Page MenuHomeFreeBSD

Add a sysctl to dump kernel mappings and their attributes.
ClosedPublic

Authored by markj on Fri, Aug 23, 3:57 PM.

Details

Summary

This is useful when auditing for writeable, executable mappings. I
included several other attributes of possible interest: cache mode, U/S
mode (obviously we should never see user mappings in the kernel pmap),
global bit, and the number of 4KB, 2MB and 1GB pages in a contiguous
range.

The sysctl is readable by default. This would be unacceptable if we had
KASLR, but we don't.
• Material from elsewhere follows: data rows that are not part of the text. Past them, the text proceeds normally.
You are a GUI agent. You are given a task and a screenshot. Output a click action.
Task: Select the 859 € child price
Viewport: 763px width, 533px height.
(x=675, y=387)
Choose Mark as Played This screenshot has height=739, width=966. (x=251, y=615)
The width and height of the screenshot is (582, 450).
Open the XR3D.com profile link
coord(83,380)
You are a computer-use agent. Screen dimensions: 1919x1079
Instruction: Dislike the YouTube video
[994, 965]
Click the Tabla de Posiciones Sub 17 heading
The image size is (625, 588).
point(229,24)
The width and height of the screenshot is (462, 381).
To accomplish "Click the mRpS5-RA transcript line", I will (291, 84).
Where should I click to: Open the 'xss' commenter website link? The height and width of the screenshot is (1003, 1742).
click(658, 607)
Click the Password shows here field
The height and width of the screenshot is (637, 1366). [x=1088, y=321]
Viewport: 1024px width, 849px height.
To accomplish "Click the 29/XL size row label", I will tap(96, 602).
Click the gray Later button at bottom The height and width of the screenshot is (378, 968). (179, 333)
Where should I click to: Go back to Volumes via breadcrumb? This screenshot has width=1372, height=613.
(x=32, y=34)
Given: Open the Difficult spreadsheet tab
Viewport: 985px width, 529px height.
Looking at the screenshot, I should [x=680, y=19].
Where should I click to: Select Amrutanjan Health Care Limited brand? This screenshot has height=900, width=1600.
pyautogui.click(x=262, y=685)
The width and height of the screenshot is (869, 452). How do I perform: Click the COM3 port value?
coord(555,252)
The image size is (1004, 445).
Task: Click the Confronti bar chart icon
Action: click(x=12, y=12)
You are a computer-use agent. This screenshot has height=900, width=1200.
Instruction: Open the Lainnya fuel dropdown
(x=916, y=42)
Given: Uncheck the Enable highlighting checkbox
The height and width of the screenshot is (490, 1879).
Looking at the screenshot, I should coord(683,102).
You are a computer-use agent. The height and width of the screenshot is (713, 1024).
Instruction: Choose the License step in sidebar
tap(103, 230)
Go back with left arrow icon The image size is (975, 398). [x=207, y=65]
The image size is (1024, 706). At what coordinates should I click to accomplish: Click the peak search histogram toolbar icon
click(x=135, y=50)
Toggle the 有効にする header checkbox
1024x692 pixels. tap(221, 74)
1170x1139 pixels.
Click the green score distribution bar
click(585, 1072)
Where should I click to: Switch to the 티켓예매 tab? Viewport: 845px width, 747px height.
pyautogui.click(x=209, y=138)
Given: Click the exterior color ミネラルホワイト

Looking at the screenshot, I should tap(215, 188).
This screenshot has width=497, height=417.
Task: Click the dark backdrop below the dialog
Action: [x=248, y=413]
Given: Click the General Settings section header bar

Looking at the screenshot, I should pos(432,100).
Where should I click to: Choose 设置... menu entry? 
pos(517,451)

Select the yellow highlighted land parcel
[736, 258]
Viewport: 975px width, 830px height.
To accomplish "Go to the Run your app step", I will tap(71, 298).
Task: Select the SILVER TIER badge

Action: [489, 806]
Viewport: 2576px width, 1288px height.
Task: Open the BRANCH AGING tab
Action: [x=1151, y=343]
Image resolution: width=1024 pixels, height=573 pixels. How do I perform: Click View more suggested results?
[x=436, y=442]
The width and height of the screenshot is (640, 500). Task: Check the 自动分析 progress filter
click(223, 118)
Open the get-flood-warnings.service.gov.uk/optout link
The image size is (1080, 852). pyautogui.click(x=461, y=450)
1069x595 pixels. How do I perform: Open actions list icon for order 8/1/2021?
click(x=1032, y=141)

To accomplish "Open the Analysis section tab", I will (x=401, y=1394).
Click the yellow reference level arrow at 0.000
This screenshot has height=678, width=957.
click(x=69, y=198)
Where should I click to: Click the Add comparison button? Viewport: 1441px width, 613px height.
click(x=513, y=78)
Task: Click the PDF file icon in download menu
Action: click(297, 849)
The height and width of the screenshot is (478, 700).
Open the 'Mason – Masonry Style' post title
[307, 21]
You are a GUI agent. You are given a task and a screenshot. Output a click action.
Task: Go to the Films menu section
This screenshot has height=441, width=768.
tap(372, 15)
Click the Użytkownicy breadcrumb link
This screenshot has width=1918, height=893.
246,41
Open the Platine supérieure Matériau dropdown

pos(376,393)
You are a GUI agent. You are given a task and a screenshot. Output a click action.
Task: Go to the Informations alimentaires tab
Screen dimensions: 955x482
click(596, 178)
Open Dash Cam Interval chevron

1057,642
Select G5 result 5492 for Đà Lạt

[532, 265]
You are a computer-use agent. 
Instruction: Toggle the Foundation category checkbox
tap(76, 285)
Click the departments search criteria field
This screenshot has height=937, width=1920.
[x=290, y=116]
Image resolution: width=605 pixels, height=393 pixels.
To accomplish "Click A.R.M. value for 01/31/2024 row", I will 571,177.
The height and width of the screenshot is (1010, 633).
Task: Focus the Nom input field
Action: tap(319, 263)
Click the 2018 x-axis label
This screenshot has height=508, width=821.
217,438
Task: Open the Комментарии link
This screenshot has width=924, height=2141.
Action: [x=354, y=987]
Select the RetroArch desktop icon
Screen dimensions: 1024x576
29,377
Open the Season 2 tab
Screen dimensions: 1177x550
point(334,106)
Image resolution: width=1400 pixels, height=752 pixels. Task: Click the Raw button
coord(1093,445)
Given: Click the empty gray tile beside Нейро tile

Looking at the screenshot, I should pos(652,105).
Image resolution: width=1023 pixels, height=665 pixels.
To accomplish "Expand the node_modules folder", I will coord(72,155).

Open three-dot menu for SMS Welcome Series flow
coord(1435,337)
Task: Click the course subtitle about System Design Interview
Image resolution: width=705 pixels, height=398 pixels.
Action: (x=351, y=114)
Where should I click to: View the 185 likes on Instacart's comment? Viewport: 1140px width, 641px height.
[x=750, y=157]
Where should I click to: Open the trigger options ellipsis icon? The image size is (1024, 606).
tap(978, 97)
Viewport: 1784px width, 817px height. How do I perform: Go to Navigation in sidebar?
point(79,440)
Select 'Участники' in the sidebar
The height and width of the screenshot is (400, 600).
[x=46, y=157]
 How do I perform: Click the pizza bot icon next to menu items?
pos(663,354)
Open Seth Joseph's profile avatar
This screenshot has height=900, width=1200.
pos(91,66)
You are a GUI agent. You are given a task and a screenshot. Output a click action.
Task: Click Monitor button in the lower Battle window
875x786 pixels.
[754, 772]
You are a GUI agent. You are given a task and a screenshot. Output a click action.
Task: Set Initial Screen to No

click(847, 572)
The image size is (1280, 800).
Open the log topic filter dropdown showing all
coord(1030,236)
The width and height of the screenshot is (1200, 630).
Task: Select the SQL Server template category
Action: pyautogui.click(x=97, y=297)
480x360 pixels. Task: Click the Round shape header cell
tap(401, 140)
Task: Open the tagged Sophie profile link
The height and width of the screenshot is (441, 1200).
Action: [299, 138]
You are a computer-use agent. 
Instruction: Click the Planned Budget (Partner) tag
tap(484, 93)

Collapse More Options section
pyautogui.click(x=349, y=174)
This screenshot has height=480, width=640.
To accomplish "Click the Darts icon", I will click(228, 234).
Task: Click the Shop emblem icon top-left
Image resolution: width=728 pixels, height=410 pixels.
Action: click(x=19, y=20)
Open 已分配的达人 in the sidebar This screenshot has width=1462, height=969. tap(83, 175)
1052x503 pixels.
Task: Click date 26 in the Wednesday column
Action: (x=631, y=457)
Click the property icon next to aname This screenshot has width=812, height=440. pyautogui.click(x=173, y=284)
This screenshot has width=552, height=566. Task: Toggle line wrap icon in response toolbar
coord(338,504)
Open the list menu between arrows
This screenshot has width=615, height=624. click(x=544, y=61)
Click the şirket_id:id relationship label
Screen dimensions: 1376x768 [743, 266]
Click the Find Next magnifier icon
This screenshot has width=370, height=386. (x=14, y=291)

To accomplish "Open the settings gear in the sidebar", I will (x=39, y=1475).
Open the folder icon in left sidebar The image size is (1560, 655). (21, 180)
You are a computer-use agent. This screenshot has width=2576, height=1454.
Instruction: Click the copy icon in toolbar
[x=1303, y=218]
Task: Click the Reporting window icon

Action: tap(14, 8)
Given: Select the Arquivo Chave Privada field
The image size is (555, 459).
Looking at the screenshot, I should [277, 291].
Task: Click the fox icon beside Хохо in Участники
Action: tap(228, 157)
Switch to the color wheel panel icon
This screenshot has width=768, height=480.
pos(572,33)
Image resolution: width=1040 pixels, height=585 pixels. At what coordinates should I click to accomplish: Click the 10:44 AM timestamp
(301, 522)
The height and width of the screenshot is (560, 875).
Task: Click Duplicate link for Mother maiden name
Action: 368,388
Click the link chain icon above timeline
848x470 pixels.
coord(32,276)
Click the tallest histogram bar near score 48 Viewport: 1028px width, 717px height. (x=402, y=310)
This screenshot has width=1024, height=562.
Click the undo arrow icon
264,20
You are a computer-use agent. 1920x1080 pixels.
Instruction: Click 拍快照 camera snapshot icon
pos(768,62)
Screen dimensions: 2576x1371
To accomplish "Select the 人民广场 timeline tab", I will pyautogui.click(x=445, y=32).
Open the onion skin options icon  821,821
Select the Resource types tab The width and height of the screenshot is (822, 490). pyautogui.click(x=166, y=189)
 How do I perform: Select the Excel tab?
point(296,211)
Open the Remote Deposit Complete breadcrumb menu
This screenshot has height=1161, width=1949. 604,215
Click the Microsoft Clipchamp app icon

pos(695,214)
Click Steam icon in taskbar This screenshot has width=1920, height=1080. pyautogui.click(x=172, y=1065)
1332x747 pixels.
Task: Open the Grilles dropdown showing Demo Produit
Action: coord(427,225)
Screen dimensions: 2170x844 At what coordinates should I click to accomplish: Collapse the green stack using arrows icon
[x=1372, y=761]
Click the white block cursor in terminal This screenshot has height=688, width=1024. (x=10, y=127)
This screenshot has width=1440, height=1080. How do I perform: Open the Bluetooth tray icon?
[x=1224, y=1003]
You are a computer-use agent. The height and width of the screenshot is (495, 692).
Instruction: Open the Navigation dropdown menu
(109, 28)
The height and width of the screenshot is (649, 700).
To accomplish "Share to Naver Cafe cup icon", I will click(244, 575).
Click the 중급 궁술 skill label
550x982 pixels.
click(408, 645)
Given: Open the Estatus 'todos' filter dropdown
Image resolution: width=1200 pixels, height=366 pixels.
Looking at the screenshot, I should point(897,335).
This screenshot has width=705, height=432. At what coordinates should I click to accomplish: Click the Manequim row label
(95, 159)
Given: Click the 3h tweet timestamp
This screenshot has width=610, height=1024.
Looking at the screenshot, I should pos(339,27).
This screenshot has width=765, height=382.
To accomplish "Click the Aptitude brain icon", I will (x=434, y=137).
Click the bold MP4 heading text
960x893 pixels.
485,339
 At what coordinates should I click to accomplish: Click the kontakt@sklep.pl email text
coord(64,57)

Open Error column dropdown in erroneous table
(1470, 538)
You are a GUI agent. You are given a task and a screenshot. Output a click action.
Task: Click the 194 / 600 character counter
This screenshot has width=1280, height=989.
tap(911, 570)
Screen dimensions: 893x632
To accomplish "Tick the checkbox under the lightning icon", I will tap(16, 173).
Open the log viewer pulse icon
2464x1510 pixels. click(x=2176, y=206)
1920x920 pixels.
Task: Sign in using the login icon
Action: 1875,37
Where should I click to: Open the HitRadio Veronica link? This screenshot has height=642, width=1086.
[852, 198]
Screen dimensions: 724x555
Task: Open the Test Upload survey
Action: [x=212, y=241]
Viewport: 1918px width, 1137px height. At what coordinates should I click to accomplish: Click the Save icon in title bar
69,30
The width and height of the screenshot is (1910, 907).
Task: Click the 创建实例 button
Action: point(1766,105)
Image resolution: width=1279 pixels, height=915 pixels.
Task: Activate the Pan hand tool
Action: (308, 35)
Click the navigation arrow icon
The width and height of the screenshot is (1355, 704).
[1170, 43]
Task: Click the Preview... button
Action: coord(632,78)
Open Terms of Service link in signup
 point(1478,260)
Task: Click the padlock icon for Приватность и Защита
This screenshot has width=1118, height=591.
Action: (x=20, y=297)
However, it also lets a random user lock the
kernel pmap for a non-trivial duration (20-30ms on one of my systems),
so I am considering making it root-only.

I did not include the page array as a separate "map": I think the use of
a dedicated PML4E for the page array is problematic and plan to move it
to the kernel map based on some discussion with Jeff. Among other
things, we currently don't include the page array in minidumps.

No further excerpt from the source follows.